The Split node allows you to parse a String field, using Regular Expressions.
Doing so requires 4 input parameters:
- Field to Split - This is the String field you would like to split into multiple fields.
- Number of Fields - This is the number of fields you would like to split the Field to Split into, and the number of new fields that will be added to your data set.
- Field Names - These are the names of the new fields created by the split. Names default to Field1, Field2, Field3, etc., but can be changed by double clicking.
- Regular Expression Pattern - This is the RegExp you want to use to split your field.
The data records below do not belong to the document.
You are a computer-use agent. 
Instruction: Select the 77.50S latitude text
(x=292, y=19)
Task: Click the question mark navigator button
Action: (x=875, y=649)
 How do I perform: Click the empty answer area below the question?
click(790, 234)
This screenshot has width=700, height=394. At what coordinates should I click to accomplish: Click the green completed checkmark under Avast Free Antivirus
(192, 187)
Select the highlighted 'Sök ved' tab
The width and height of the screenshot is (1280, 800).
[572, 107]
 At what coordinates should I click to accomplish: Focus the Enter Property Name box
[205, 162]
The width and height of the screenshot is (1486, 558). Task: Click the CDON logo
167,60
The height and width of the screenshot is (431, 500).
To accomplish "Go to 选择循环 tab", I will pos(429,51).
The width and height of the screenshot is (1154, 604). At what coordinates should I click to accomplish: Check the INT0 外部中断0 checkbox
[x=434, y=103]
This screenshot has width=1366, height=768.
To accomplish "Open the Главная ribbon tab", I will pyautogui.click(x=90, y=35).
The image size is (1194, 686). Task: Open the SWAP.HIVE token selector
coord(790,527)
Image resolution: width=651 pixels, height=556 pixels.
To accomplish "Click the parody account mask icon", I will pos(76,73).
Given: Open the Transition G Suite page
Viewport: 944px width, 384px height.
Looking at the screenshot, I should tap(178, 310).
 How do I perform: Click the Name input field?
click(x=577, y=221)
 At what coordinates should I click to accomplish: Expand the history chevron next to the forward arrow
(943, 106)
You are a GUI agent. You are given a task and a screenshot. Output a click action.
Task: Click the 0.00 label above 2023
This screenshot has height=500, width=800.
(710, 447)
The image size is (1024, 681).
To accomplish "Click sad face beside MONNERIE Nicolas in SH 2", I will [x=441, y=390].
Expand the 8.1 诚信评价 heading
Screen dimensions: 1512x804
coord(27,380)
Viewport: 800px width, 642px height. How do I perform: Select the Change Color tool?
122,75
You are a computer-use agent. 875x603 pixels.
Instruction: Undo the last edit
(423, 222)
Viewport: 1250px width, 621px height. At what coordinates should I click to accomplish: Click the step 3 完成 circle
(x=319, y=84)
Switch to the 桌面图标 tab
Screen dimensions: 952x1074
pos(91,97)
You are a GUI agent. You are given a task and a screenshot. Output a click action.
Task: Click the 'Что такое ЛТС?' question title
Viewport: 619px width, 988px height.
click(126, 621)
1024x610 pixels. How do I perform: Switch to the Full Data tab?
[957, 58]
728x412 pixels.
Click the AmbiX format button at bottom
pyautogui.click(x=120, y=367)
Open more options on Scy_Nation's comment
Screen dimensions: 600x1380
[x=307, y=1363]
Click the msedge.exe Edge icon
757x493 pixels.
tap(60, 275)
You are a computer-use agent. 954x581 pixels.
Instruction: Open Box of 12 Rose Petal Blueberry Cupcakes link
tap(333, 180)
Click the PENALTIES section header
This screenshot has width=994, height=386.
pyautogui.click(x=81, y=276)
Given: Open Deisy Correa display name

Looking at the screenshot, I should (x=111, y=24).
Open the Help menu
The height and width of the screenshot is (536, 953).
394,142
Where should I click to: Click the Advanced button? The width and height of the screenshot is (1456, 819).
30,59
This is the most crucial component of the Split node, as it is what actually does the work of splitting the field. As such, it is covered in more detail below.
Split node Regular Expression Patterns
The Split node follows the rules of Regular Expressions in Java. This means that splitting is not always simply a matter of specifying the characters with which you want to split.
For example, if you had a name field that you wanted to split into a firstName field and a lastName field, you could split using the Space character - simply by typing the Space bar once - or you could use the more formal RegExp version of Space, \\s.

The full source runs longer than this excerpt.